Retype the data that follows, keeping every character the same.

▶ [Data listing]:
+ + + +

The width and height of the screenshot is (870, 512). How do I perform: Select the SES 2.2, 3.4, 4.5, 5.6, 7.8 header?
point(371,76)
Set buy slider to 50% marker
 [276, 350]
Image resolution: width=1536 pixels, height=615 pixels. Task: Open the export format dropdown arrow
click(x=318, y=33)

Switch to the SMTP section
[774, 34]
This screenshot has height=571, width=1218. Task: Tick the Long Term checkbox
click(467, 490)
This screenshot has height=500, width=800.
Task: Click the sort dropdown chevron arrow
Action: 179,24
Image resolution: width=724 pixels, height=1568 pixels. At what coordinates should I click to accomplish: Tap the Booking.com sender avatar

+ + + +

▶ [Exercise result]:
The width and height of the screenshot is (870, 512). How do I perform: Select the SES 2.2, 3.4, 4.5, 5.6, 7.8 header?
point(371,76)
Set buy slider to 50% marker
 [276, 350]
Image resolution: width=1536 pixels, height=615 pixels. Task: Open the export format dropdown arrow
click(x=318, y=33)

Switch to the SMTP section
[774, 34]
This screenshot has height=571, width=1218. Task: Tick the Long Term checkbox
click(467, 490)
This screenshot has height=500, width=800.
Task: Click the sort dropdown chevron arrow
Action: 179,24
Image resolution: width=724 pixels, height=1568 pixels. At what coordinates should I click to accomplish: Tap the Booking.com sender avatar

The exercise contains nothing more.